Religion has always been a sensitive topic, while AI has stirred its fair share of controversy recently. Combining the two together by incorporating robotics in religion sounds like an idea with great potential to some, and like a very dangerous game to others. When it was first revealed in Japan, Mindar was compared to Frankenstein’s monster. And yet, people like Tensho Goto, the temple’s chief steward, were positive about it. “This robot will never die; it will just keep updating itself and evolving.(…) With AI we hope it will grow in wisdom to help people overcome even the most difficult troubles. It’s changing Buddhism,” declared Goto when Mindar was revealed.
At the moment, Mindar the robot priest is not AI-powered; it simply recites the same sermon about the Heart Sutra over and over. But its creators revealed that they’re working on giving it machine-learning capabilities that would enable Mindar to give advice to worshippers’ spiritual and ethical problems. As crazy as it sounds, Mindar is not the first example of robots and animated objects getting involved in religion.

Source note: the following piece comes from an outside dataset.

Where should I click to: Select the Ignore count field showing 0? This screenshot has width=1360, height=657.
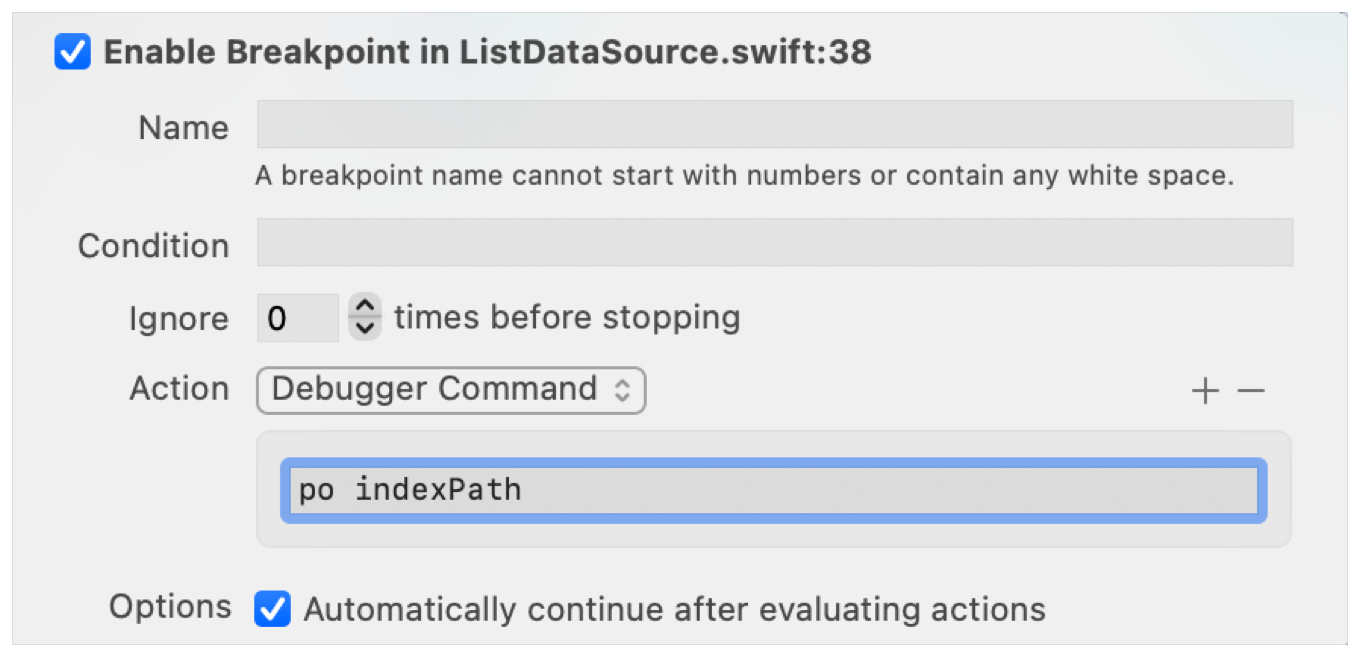pos(298,318)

Screen Shot spoke to Adrienne Mayor, a research scholar in Classics and the History and Philosophy of Science and Technology Program at Stanford, who wrote Gods and Robots: Myths, Machines, and Ancient Dreams of Technology. Mayor told us about the many links between religion and robots from ancient Greece to today, and her opinion on robot priests like Mindar. “Religious automatons were intended to evoke awe and display power in antiquity. We should be aware that similar motives could underlie using AI and robots today,” Mayor says.

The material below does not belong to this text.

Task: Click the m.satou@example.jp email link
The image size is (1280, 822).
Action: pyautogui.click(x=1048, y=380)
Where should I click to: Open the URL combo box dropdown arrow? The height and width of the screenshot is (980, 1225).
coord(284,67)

When talking about the possibility of AI being implemented in religion, Mayor poses the questions that everyone should be asking themselves: “How can one trust that the machine learning and algorithms would always be beneficial to the users and not to the makers and deployers of robot priests? Could AI distinguish between immoral acts and moral values? Could AI discern motives and intentions and recognise sincere remorse, experience empathy, or truly embody the human qualities of mercy and forgiveness?” The doubts and uncertainty that surround this technology explain why people feel uncomfortable about the prospect. Some religions, however, might be better fitted than others, explains Mayor, “To Buddhists it doesn’t matter whether the force turning the wheel has consciousness or not. Religions that value internal reflection, intentional heartfelt prayer, spiritual guidance based on experience and empathy, and ethical decision making in complex social situations don’t seem particularly compatible with robots and AI.”
Another example of robots being used in religion is Sanctified Theomorphic Operator (SanTo), a figurine shaped like a Catholic saint. Created by roboticist Gabriele Trovato, SanTo answers people’s worry with verses from the Bible, specifically providing comfort and assistance to the elderly. This shows that certain positive potential that AI could bring to religion can’t be completely ignored—robots can perform religious rituals when human priests can’t, and hey can reach more worshippers.
The negative ramifications, however, seem to outnumber the positive ones. Are we willing to alter religion, a topic that has created so much chaos, and still does? By giving these robots AI machine-learning abilities, we would give them the power to tell us how to feel, how to ‘repent’, and what to do. The ethical and spiritual responses from those religious robots will need to be carefully crafted for worshippers to finally trust them. Robot priests are happening, but before preaching it, we need to look at how it will be designed, implemented, and received.